たまたまUnityというゲームエンジンを使っていて、これが$100,000円以上の売上だと有料版Plusライセンスの購入が必要になる。今の1ドル=111円くらいの相場だと、1,110万円くらいの売上が基準だろうか。面倒なので、来期1年間は無償のUnreal Engineに乗り換えてもいいかなと思う。

仕入れのないIT稼業だが、開発環境を維持するために地味な投資は必要になる。ブログを書くだけだったら、7万円のSurface Goでもオーバースペックなくらいだが…

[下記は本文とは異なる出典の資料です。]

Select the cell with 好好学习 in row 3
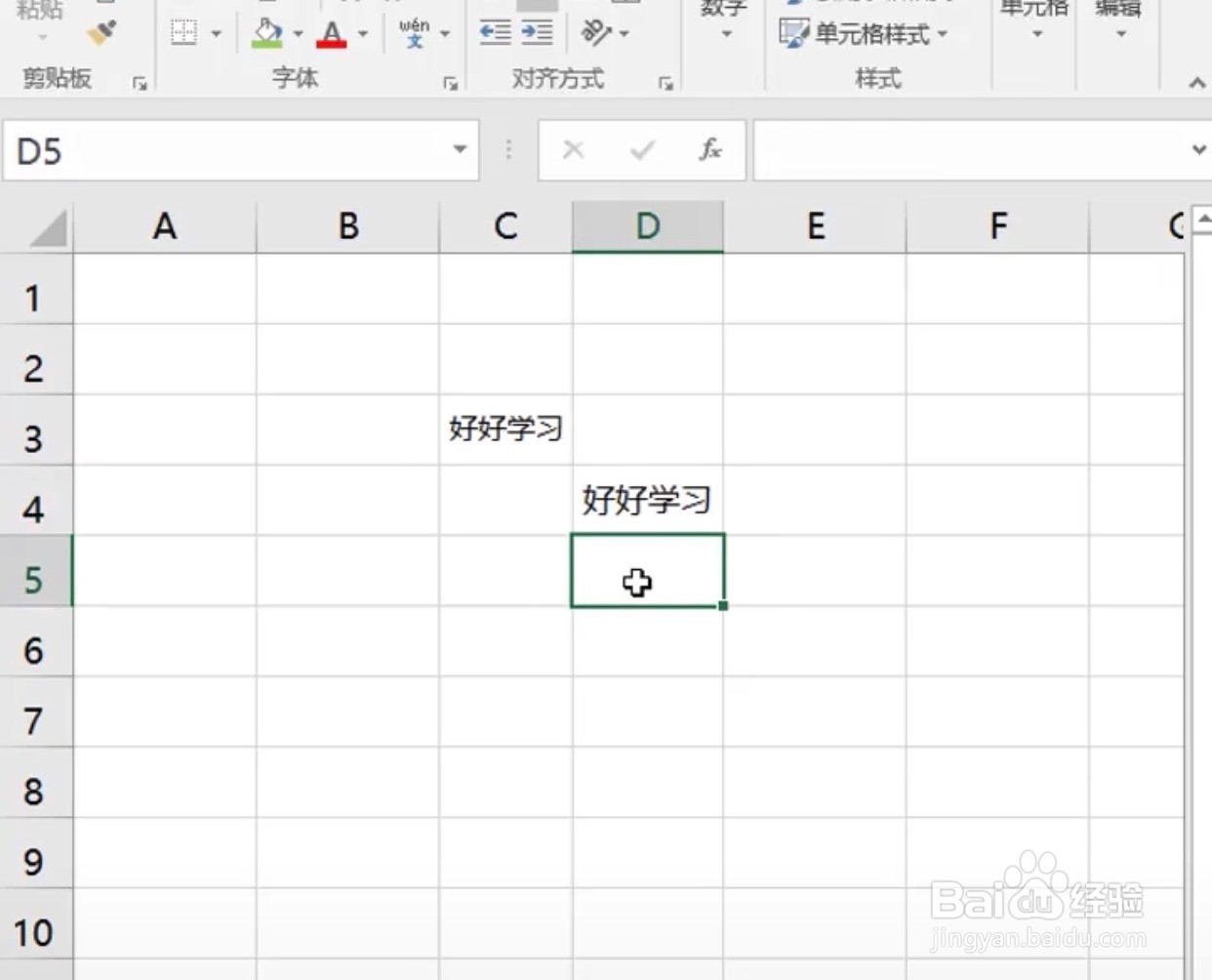Image resolution: width=1212 pixels, height=980 pixels. pos(505,429)
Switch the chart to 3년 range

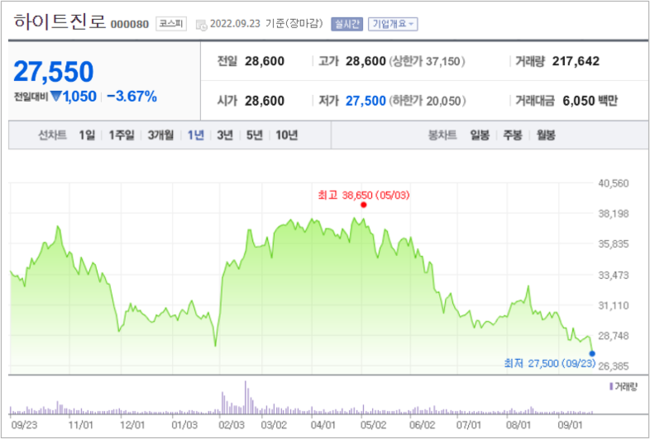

CGやAIを扱っていると、この手のネットブックやCULVでスマートに仕事できないハンデがある。高価なGPUが必要だし、電気代も高くなるのが悩みの種だ。重い処理はサーバサイドに任せたいが、個人レベルだと自前のPCでやるより経費が高くつきそうだ。

IT企業のみなし仕入率は最低

消費税の課税条件について、前もって調べてみた。課税事業者になっても一方的に不利ではなく、納付した消費税の方が多ければ還付されるという利点もある。そのため、設立当初から設備投資がかさむ場合は、あえて最初から課税事業者を選ぶというのは起業の常識だ。

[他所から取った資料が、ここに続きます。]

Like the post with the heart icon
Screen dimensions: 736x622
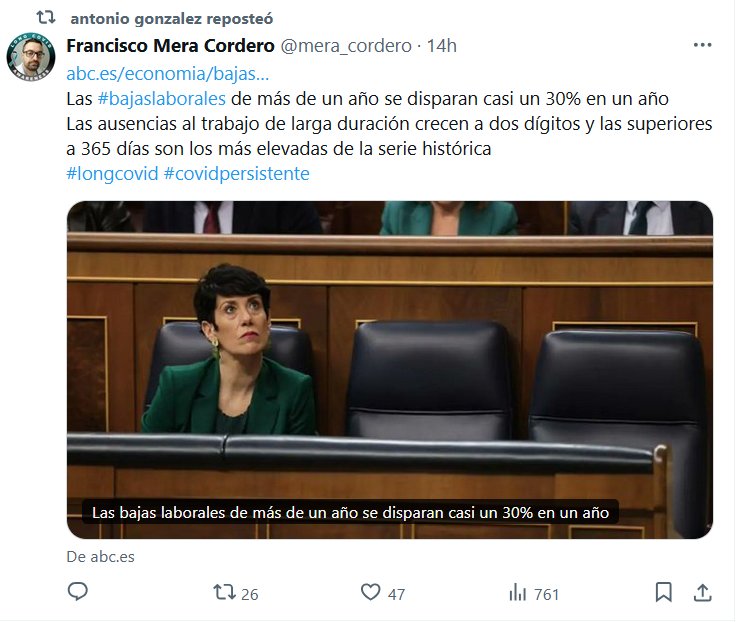coord(370,591)
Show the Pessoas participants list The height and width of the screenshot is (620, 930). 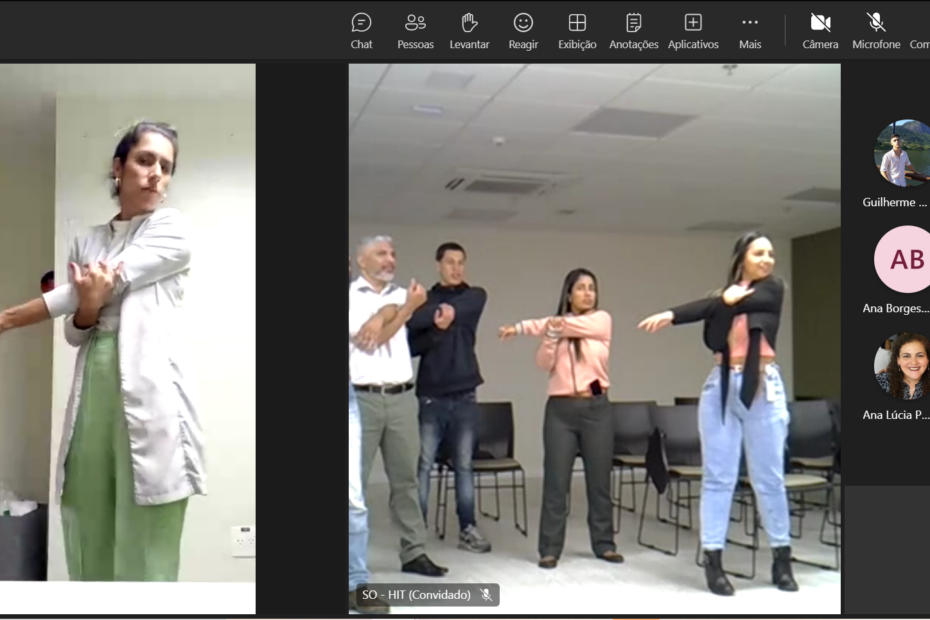(415, 30)
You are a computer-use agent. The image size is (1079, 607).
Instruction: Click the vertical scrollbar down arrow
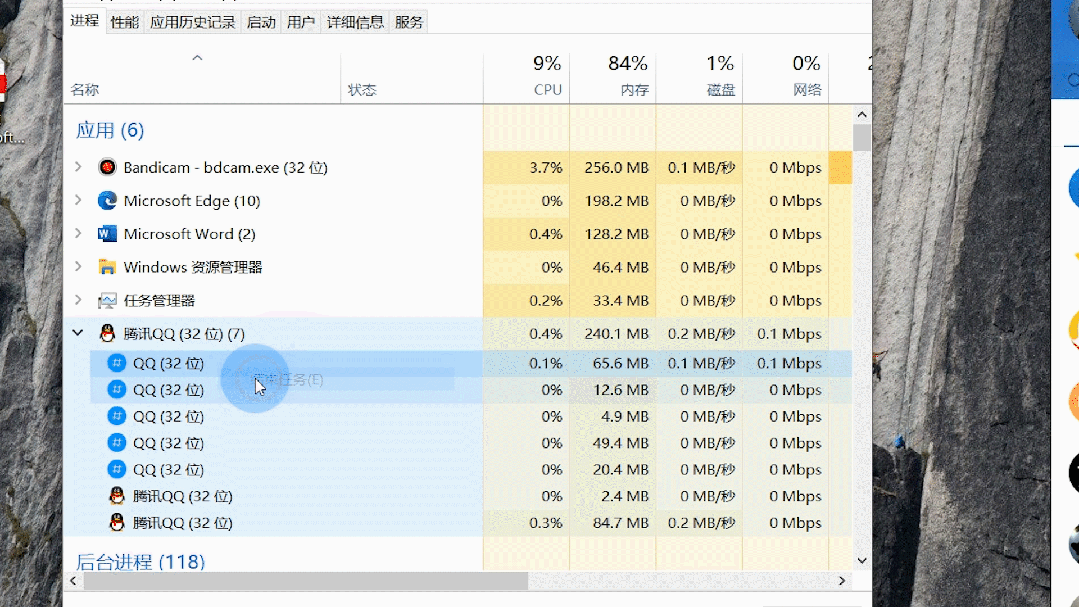coord(862,561)
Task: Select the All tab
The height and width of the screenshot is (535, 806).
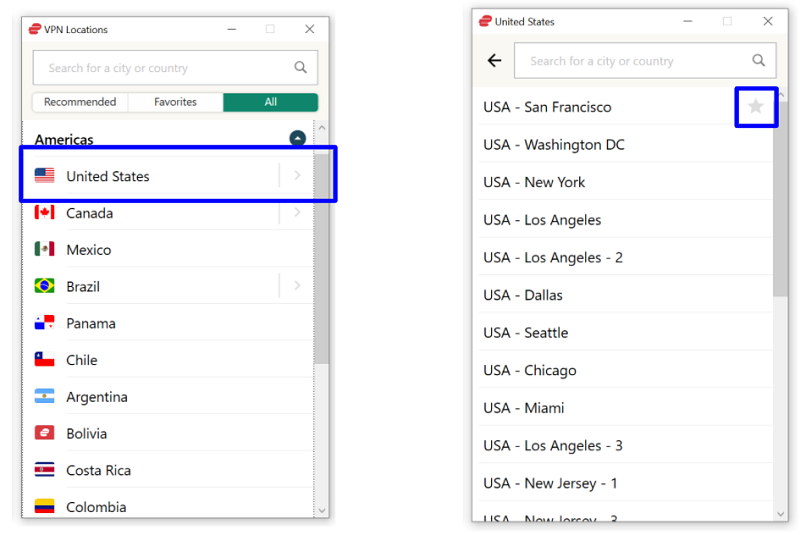Action: click(270, 102)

ところがIT業界の場合は、仕入れや設備といってもせいぜい数10万のパソコンやソフトウェアに投資するくらい。経費の大半は人件費なので、基本的に売り上げに含まれる消費税は丸儲けになる。なので、プログラマーが課税事業者になっても基本的にうれしいことは一つもない。

IT関連のみなし仕入率は業界最低の50%(第五種サービス業)。簡易課税を選んだとしても、預かった消費税の半分しか控除してもらえない。さらに原則課税で経費に含まれる消費税を計算したら、たいていそれより下回るのではないかと思う。

出張手当が課税仕入れなのは救い

IT会社の経費の大部分を占める給与や保険料は当然課税仕入れでない。オフィス賃料は課税対象だが、今のSOHO賃貸はそもそも家賃が安すぎるので、わざわざ按分して経費に入れていない。通信費や光熱費も同様だ。

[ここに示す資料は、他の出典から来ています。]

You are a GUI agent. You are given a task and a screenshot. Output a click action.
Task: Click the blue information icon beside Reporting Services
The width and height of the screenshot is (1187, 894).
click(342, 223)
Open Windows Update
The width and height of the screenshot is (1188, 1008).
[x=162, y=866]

唯一の希望は出張関連の手当てである。適当に旅費規程をつくって水増ししている日当や宿泊費は、消費税の課税対象として認めらえるようだ。ただし海外出張は対象外なので注意がいる。

年間100日くらい安宿を渡り歩いて出張したことにすれば、支払った消費税が売上分を超過して逆ザヤ還付を受けられるかもしれない。宿代や交通費は実費で出ていくので、趣味も兼ねた旅行でないと割に合わない。それでも会議費や交際費を駆使するよりは、出張手当の方がクリアに節税できて効果が高いと思う。

課税対象は「2年後から」の理由

課税事業者になるのは「売上1,000万を超えた年度の2期目後から」という、妙な時間差がある。簡易課税の選択も変更すると2年間は戻せない。前から不思議に思っていたこのタイムラグだが、実際適用対象になってみるとその理由がわかってきた。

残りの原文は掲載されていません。